Farm Bill gets wave of support from outdoor community
Sportsmen and conservation groups across the board have expressed strong, albeit at times guarded, support for the 2014 Farm Bill.
The long-awaited five-year legislation, passed 68-32 by the Senate on Feb. 4, has been described as “a huge victory for wildlife” that includes bipartisan “proactive and common sense conservation programs” to conserve wildlife, wildlife habitat and also help keep farmers and ranchers on the land.
The only disappointment voiced has been that the legislation includes a significant cut in conservation program funding along with provisions that weaken wetland protections.
Also, the final bill included a regional, rather than a national, Sodsaver provision to protect native grasslands.
All said, however, there has been widespread support, as seen in the summary of quotes below from several national groups.
Becky Humphries, executive vice president, National Wild Turkey Federation: “We are extremely pleased with the Conservation Title in this Farm Bill. We applaud the work of (Senate Agriculture Committee) chairwoman (Debbie) Stabenow (D-Mich.) and (House Agriculture Committee) chairman (Frank) Lucas (R-Okla.) to write and pass a farm bill that is simpler, more streamlined, but provides key provisions for good conservation.”
Steve Kline, Teddy Roosevelt Conservation Partnership: “The new Farm Bill addresses key sportsmen’s priorities, including re-linking conservation compliance with the federal crop insurance program, implementing a ‘Sodsaver’ provision aimed at conserving intact prairie grasslands, continuing the Conservation Reserve Program and expanding incentives for sportsmen’s access on private lands.”
“The significance of this victory for sportsmen, fish and wildlife, and the nation’s outdoors-focused economy cannot be overstated.”
Dale Hall, CEO, Ducks Unlimited: “This bill includes proactive and common sense conservation programs that will help deter wetland and other habitat loss, incentivize habitat conservation and keep working farmers and ranchers on their land. This farm bill is the best for conservation that we’ve seen in many years.”
Larry Schweiger, president and CEO, National Wildlife Federation:
“With so many competing interests, it is a huge victory for wildlife that the conservation of our nation’s natural resources was prioritized and included in the final bill. By re-linking conservation compliance to crop insurance, funding key conservation programs, and including a Sodsaver provision in key states to protect grasslands, this bill will help wildlife from across our prairies to our oceans.

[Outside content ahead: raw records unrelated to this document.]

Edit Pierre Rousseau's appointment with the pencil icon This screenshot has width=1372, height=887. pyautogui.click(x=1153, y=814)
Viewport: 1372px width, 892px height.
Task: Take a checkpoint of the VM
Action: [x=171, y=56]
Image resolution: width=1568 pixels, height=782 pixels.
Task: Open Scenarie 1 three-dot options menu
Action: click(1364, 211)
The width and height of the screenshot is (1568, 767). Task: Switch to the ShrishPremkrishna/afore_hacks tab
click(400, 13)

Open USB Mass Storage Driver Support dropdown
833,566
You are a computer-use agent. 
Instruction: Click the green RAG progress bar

“We are especially pleased that this bill includes a provision requiring those receiving crop insurance subsidies to control soil erosion and refrain from draining wetlands.”
Other provisions in the 2014 Farm bill include dedicated funding for the Environmental Quality Incentives Program; creating mandatory funding for voluntary hunter access program, such as the Voluntary Public Access and Habitat Incentives Program, which will receive $40 million of guaranteed funding; and enhancing forestry provisions that strengthen forest management across the United States.